David Eyres (born 26 February 1964) is an English former professional footballer who played as a midfielder.

==Career==
A relative latecomer to the professional game, Liverpool-born Eyres began his career at then Northern Premier League side Morecambe going on to represent both Southport and Rhyl at the same level before signing professional terms with Blackpool in 1989 who paid a fee of £10,000 to the Belle Vue-based North Wales club for his services. He subsequently made his debut for Blackpool on 22 August 1989, in a 2–2 draw at Burnley in the League Cup first round, first leg. He scored his first goal for the club three months later, on 11 November, in a 4–0 League victory over Brentford at Bloomfield Road. He spent four seasons with the Seasiders, two of which ended with appearances at Wembley in the play-off finals (achieving promotion in 1991–92). He also finished as the club's top league goalscorer in 1992–93, with sixteen goals.

In the summer of 1993, Burnley and Jimmy Mullen (Eyres' former manager at Blackpool) came in for his services with an offer of £90,000. "I know the fans won't forgive me," said Eyres nine years later, "but things had gone a bit stale at Blackpool and I decided it was the right time to go." Eyres remained at Turf Moor for four years, and then continued his tour of Lancashire by signing for Blackpool's arch-rivals Preston North End in 1997 for £80,000.

Eyres moved to Oldham in 2000 on a free transfer and signed a one-year extension to his contract the following January, which would keep him at the club until June 2002. He subsequently signed two more contracts, which tied him to the club until 2006.

During the 2003–04 season, Eyres and teammate John Sheridan took on joint caretaker-manager roles after Iain Dowie's departure from the Latics hotseat. Earlier in the season, Eyres fractured a bone in his foot, which put him out of action between October and December.

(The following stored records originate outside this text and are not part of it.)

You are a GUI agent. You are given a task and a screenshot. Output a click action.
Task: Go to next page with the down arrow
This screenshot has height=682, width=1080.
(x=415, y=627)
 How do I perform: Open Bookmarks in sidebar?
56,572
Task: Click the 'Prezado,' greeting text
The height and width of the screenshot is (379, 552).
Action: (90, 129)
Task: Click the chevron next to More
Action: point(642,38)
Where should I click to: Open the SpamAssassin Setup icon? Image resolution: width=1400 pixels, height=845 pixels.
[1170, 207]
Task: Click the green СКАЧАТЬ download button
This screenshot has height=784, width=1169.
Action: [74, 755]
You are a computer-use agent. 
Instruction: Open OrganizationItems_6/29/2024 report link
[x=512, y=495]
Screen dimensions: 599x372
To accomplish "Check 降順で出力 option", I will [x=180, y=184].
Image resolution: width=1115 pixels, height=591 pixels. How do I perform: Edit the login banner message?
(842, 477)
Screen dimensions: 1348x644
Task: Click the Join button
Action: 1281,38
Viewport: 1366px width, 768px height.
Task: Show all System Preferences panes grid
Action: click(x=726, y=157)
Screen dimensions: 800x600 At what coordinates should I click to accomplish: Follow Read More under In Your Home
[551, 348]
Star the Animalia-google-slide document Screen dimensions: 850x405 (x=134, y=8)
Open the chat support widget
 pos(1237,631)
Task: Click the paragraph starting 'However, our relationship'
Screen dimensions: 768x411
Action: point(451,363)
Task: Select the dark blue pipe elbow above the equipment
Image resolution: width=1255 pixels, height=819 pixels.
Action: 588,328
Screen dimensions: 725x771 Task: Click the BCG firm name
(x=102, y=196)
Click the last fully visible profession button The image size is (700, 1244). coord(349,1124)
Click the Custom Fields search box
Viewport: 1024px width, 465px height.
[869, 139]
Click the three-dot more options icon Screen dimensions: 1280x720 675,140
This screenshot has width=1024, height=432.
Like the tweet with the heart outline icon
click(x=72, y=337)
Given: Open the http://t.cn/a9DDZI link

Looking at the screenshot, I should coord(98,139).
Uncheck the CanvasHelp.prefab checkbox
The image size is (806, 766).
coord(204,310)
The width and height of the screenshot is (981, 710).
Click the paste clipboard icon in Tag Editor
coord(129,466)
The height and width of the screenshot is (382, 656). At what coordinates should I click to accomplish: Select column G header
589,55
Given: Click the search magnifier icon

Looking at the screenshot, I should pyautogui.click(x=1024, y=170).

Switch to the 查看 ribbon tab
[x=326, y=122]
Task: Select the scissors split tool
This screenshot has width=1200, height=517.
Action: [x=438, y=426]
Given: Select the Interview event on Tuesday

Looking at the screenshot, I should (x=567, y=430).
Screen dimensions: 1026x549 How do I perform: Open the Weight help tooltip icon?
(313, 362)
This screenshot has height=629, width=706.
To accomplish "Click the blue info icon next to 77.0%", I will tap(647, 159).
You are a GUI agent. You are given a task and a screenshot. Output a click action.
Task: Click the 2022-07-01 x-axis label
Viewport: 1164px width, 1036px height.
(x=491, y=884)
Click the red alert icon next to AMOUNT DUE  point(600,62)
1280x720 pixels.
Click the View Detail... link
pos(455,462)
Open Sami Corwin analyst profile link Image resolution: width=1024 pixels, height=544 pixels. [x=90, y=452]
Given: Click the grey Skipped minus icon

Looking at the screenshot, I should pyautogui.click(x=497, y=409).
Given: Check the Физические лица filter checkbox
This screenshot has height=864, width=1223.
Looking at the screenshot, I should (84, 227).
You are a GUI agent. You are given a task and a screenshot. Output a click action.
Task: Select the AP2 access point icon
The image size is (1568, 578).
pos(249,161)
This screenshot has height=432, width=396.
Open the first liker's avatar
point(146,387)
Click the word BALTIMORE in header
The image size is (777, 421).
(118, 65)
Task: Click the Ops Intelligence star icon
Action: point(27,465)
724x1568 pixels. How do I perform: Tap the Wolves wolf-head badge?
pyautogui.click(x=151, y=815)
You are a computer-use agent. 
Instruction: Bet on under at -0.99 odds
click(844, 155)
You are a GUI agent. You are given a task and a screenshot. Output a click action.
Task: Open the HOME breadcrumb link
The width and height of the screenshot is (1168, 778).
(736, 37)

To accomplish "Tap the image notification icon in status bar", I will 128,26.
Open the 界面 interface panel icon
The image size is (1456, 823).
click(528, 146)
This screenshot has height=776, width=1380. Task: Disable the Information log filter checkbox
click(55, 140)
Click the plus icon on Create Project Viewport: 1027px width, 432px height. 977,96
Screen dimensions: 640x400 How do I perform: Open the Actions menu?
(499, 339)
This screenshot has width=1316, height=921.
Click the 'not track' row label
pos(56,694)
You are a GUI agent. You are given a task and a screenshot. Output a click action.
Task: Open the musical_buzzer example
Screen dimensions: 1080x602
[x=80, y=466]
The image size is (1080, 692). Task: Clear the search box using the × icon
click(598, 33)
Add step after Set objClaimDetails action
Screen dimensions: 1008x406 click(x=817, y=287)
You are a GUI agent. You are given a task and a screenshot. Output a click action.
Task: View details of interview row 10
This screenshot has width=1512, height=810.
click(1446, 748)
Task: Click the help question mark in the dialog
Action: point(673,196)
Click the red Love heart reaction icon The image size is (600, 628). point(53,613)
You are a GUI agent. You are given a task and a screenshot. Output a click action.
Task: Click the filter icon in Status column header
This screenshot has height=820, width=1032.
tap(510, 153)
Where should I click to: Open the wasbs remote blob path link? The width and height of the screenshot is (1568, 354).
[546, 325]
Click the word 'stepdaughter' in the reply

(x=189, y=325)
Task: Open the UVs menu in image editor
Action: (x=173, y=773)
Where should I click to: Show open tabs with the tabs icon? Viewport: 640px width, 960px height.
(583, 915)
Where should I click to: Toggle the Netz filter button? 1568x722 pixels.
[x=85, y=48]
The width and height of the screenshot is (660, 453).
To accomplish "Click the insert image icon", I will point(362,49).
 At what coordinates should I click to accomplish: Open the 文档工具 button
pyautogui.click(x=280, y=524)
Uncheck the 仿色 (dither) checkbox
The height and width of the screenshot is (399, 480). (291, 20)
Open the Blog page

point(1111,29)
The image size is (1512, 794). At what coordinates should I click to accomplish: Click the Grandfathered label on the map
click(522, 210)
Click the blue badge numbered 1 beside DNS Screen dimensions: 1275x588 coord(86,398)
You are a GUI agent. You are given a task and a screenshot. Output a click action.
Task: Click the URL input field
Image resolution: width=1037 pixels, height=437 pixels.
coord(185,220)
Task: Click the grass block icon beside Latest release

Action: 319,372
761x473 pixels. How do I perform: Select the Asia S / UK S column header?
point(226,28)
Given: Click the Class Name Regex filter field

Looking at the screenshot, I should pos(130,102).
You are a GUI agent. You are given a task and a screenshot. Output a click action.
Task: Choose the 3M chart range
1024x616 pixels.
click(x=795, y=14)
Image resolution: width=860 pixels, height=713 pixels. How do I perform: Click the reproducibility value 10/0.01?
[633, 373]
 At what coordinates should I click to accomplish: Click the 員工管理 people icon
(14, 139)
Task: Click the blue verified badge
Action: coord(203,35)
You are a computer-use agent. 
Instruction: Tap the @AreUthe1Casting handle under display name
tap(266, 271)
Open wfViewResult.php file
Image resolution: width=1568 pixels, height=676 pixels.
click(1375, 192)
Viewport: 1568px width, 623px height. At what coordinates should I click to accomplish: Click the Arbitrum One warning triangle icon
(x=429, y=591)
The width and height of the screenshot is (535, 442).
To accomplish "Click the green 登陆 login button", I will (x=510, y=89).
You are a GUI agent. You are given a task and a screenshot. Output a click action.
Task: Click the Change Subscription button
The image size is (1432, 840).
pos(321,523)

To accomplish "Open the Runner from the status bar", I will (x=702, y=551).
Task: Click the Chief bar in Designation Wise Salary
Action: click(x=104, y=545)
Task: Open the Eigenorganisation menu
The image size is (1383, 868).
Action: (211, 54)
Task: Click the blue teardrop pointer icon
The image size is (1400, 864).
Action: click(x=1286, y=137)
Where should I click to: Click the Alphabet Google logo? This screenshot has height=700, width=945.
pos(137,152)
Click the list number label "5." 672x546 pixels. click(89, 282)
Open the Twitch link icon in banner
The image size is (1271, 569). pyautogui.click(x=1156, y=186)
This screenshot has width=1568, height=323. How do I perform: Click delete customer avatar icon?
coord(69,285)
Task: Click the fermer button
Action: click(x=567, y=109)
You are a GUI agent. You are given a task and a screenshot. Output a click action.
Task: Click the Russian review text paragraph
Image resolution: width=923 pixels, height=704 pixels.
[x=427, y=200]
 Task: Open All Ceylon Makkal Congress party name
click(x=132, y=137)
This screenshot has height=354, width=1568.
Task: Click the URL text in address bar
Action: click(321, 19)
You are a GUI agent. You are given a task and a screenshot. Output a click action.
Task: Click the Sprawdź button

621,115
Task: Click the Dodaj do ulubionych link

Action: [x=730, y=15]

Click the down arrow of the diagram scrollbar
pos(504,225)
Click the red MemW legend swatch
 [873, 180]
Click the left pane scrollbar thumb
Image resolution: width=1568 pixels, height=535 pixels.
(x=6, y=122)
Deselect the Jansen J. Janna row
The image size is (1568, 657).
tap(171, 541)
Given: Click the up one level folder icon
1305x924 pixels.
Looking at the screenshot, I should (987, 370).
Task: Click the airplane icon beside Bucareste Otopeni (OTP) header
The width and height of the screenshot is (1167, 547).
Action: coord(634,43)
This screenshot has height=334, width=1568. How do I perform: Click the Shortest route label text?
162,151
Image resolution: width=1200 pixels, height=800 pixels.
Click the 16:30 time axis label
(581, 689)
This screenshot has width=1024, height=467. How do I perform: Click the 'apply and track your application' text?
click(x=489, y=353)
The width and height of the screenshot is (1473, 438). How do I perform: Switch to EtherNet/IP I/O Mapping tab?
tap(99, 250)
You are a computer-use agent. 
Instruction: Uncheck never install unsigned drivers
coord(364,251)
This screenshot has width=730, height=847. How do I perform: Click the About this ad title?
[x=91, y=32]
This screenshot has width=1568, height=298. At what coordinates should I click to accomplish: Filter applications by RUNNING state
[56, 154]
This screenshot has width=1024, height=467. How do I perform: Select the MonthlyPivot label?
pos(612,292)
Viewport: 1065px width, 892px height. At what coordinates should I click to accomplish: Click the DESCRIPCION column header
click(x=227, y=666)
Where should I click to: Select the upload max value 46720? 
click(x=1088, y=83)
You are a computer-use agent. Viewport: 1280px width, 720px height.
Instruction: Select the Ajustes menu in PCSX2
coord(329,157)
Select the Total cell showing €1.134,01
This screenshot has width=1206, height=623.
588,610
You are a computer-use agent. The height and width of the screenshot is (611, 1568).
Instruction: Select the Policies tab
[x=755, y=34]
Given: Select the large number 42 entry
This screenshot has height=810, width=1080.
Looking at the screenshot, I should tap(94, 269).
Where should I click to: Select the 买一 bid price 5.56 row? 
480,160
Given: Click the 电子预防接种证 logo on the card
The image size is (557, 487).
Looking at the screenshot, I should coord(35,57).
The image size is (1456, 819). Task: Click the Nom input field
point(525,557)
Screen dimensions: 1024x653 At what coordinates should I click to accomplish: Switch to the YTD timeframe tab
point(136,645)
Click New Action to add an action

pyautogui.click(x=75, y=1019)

Eyres, who was voted Oldham fans' player of the season in 2001–02, scored in his 234th and final appearance for Oldham in a 1–1 draw with Scunthorpe to close out the 2005–06 season and his 18-year professional career at the age of 42. He then joined Conference North side Hyde United in August 2006, but left the club by mutual consent two months later. On 13 October 2006, Eyres signed for Northern Premier League side Mossley.

In May 2007, Eyres made a return to Burnley to play at Turf Moor in the testimonial of another ex-Claret, Graham Branch.

After leaving Mossley, Eyres joined the Everton academy in a bid to stay fit, even at 43 years old.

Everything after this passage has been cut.